It’s said that at the time of his second denunciation by Andrei Zhdanov, Dmitri Shostakovich “waited for his arrest at night, out on the landing by the lift, so that at least his family wouldn’t be disturbed.” Prior to his rehabilitation at home the composer suffered untold hardships but at least he avoided a much-feared fate that was possibly worse than death: the torturous, lonely and pain-inducing Gulag. That was indeed the fate that the Ukrainian-born Jewish composer Alexander Veprik faced after his arrest in 1950. The promised eight years of forced labour turned out to be four, but still, Veprik returned home a broken man. And the effect on his music? Amazingly, inspiringly, we can sense a lightening glow somewhere beyond darkened skies, much like Yevgeny Ukhnalyov’s wonderful painting that adorns the booklet cover for MDG’s superb all-Veprik CD, Ukhnalyov another Gulag victim, six years interred this time rather than four.
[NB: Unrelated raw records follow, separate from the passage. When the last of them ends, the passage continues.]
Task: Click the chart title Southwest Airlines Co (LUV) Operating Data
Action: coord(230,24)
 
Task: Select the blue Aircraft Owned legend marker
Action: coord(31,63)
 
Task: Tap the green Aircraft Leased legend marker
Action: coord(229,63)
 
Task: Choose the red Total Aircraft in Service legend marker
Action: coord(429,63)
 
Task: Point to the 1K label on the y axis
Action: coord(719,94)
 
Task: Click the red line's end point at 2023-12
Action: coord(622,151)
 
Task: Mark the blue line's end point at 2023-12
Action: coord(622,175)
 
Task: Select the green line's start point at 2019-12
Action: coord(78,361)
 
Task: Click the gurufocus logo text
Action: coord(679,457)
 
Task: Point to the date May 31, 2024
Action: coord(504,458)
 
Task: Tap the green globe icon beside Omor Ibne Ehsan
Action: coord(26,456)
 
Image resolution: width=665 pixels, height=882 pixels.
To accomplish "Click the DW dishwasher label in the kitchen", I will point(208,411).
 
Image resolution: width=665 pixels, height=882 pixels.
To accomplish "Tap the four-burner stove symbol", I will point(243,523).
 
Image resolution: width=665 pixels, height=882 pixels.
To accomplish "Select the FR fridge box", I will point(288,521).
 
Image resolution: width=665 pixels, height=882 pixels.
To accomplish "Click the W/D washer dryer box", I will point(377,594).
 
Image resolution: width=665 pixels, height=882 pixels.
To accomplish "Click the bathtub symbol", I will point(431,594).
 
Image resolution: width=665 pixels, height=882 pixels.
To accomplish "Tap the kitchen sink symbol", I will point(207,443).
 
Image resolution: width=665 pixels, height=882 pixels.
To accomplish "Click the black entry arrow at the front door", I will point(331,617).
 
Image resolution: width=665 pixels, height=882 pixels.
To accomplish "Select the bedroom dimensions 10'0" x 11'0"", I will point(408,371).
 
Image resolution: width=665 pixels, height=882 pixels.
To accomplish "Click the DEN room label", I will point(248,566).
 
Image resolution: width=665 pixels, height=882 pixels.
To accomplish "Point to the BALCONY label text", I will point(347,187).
In the second of Veprik’s expertly orchestrated Two Poems, at 5:16, after a poetic opening, the composer ups the pace for some highly variegated and dramatic writing, sometimes reflecting Prokofiev, at other times Shostakovich himself, but then at 9:35, quiet but promising fanfares and whooping brass signal a valiant arrival. Could we be approaching Liberty Island (echoes of Gershwin at 11:53, and the Second Rhapsody in particular – probably coincidental – seem to suggest so), an optimistic New World being traded for the shackles of the Old, though the triumphant close recalls Shostakovich, whose Eleventh Symphony seems to hover 40 seconds into the Dances and Songs of the Ghetto, Viprek’s opus having been composed thirty years earlier. Mention of Veprik’s contemporaries (the Greek composer Skalkottas seems conspicuous by his prophetic dancing presence in this same work) brings me to Sibelius whose spirit fills the Pastorale, maybe the Hasidic Baal Shem sitting by the river Tuoni, watching the long-necked Swan signalling terrible sadness yet to come. These references to other composers are intended merely as a guide to what you might expect when listening. And then there’s the last of Five Little Pieces for Orchestra, a devastatingly simple Lento, all 3:15 of it, music that seems to encapsulate the troubled but at times comforting spirit of this quite remarkable composer. The Two Symphonic Songs are also mightily impressive.
Look hard enough and you’ll always be able to find little-known music that appeals. But music of this quality, that seems to score the stream of life with such immense facility and level of intuition? Not in my experience. Among recent discoveries Mieczysław Weinberg is maybe the closest point of reference. Christoph-Mathias Mueller draws brilliant performances from the BBC National Orchestra of Wales, who seem committed to every note of each score. The recorded sound is first-rate and so are the booklet annotations. A potential Award-winner I’d say.